# What is being asked
Return, exactly as they appear, the lines starting with the one that contains "Given: Click the attachments paperclip icon" and ending with the one that contains "tap(39, 126)", including both of those lines.

(Entries for locating words and elements)
==============================
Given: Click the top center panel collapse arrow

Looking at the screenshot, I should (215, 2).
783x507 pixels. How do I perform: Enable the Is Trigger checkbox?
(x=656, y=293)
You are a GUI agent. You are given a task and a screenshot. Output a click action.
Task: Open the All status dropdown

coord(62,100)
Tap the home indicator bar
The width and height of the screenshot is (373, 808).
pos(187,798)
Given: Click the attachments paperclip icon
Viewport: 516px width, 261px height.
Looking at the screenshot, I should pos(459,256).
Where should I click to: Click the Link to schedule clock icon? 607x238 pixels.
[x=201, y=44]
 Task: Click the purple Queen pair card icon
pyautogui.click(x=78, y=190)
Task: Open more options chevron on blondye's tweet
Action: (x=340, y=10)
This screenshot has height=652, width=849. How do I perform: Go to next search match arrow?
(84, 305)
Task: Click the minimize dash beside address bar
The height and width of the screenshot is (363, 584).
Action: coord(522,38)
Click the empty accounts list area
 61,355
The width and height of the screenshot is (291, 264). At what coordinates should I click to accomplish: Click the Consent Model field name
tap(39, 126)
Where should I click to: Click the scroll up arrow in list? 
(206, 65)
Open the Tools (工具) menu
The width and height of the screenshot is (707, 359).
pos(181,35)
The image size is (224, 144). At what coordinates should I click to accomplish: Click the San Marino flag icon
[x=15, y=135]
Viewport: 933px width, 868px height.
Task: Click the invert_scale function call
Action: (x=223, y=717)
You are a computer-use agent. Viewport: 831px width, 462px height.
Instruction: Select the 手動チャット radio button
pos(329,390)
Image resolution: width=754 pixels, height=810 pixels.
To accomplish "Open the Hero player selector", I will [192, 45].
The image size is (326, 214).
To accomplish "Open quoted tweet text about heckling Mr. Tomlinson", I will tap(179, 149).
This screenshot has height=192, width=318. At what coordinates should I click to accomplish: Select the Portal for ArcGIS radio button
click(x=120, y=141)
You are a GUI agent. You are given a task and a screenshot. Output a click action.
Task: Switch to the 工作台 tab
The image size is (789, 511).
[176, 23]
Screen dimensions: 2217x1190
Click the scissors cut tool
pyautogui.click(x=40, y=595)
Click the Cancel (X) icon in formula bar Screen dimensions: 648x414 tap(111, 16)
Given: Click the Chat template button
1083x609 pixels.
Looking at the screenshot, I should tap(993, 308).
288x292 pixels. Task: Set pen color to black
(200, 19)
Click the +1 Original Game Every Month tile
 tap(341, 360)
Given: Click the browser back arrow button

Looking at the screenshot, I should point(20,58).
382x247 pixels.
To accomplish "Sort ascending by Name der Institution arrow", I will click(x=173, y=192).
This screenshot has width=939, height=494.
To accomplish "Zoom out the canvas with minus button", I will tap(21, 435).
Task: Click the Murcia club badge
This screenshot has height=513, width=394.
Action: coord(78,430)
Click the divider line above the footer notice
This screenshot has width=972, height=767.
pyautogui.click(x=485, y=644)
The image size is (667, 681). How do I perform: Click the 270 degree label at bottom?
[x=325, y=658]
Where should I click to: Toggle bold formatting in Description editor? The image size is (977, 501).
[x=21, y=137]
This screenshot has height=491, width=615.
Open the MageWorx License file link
==============================
# Response below
Given: Click the attachments paperclip icon
Viewport: 516px width, 261px height.
Looking at the screenshot, I should pos(459,256).
Where should I click to: Click the Link to schedule clock icon? 607x238 pixels.
[x=201, y=44]
 Task: Click the purple Queen pair card icon
pyautogui.click(x=78, y=190)
Task: Open more options chevron on blondye's tweet
Action: (x=340, y=10)
This screenshot has height=652, width=849. How do I perform: Go to next search match arrow?
(84, 305)
Task: Click the minimize dash beside address bar
The height and width of the screenshot is (363, 584).
Action: coord(522,38)
Click the empty accounts list area
 61,355
The width and height of the screenshot is (291, 264). At what coordinates should I click to accomplish: Click the Consent Model field name
tap(39, 126)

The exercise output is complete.